I lifted a bag he or she was trying to fit through the opening and carried it over to my side. Then I pushed the gate the furthest I could muster until my companion at last made it to me.

“God bless you!” was the first thing the person said. It was also not obligatory. Not a “thanks” - “you’re welcome” exchange. It nearly brought me to tears. To overcome my own baggage and appeal to another, and to feel the depth of connection in the words of a total stranger - a stranger that I shamefully would want nothing to do with, and certainly no repeat or deep connection - compounded by the purity of the exchange...it all just bowled me over. As I was about to return to my own state of affairs, this struggling soul spoke.

“You want some socks? It’s cold!”

It was true. It was cold and I was stupidly not wearing socks. I was awestruck that the person looked down at my feet, in the dark, and in the present struggle, not to mention overarching struggle of life. I almost couldn’t find words to respond. I just thanked him or her for caring and being so good. I assured that I would be all right. In response to their still wanting to make sure I couldn’t use socks, I shared that it would be a short time outside and I wouldn’t be too cold. This person was so giving...

I don’t remember exactly the words that came next as we parted ways, I only remember that he or she expressed love for me. And well-wishings for my life. Even as I write this, I feel unworthy and emotional reliving it. I’m a privileged, sheltered kid. All I did was my duty as a fellow human being, and I almost did it begrudgingly or not at all.

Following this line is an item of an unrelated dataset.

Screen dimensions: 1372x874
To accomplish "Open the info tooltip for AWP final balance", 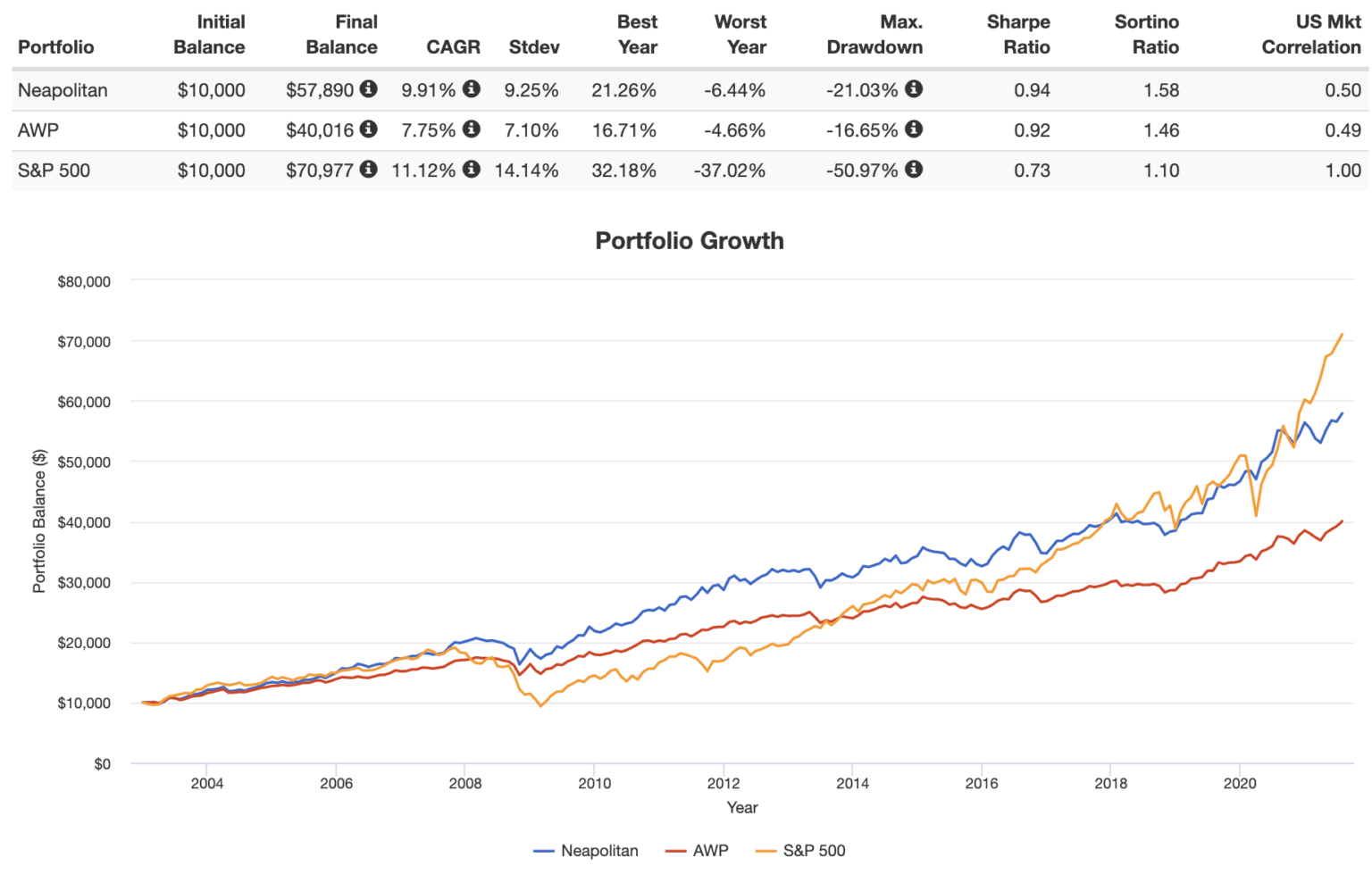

I wish I could have done so much more than just letting the person through the gate. 

I was simultaneously humiliated and elated. It was such a moving experience that the rest of the night I thought far less about my own woes even though they were causing me real stress and exhaustion. I continued to think about my unlikely friend on the other side of the gate and the heart-to-heart connection based on service. It filled me up and lent spirit to my garlanding. 

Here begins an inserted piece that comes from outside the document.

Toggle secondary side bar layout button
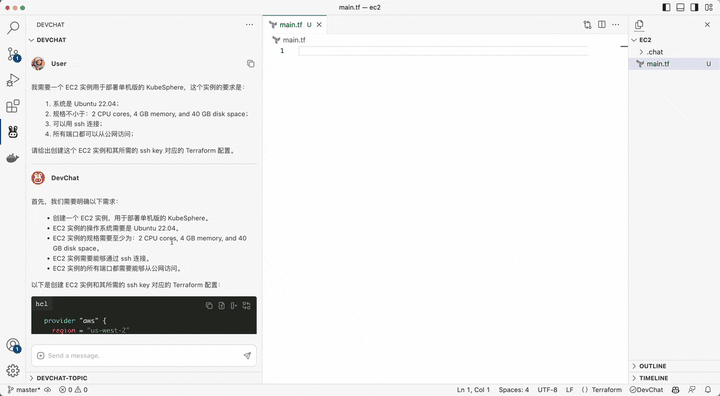This screenshot has width=720, height=396. point(694,7)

Getting outside the grip of the ego is not easy. It never is. But it is more rewarding than anything else in life. This I say with full conviction. As a leader in end-of-life care, Frank Ostaseski, says in his Wisdom 2.0 talk, Inviting the Wisdom of Death into Life: “At the end of life, there are only two things that matter to people - am I loved and did I love well?” 

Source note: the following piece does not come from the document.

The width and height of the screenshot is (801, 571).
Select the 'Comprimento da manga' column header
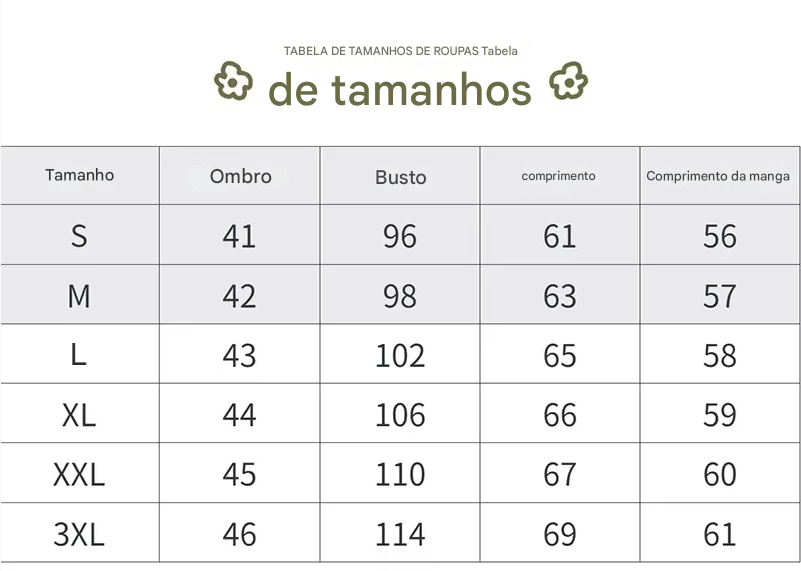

That means love that flows without the dams of ego which block us from ourselves and each other. It’s not limited, and certainly not to mere family or friends. It encompasses the world and all living beings. It takes over us in a way that is humbling rather than pride-instilling. It’s an accomplishment that doesn’t feel achievement-oriented or worthy of a pat on the back at all. It can be lived at home and at work. There is no cap on it and it need not always be expressed in words. It’s this spirit which makes us lovable to our friends, family, team, and everyone we meet. It makes us trustworthy and enlivened to be our best and offer that for the benefit of this world. Are we prepared to live such a meaningful life?

Start by evaluating each day at it’s close: How many times can I count my ego clearly coming in my own way or the way of another? How many times did I break free and offer pure service to another without expectation or self-congratulation? The more we see our ego, the more we need not be run by it. And the more we offer pure service, the more we shed ego identity to become our real self. It changes our days and builds up increasing momentum for the most meaningful life.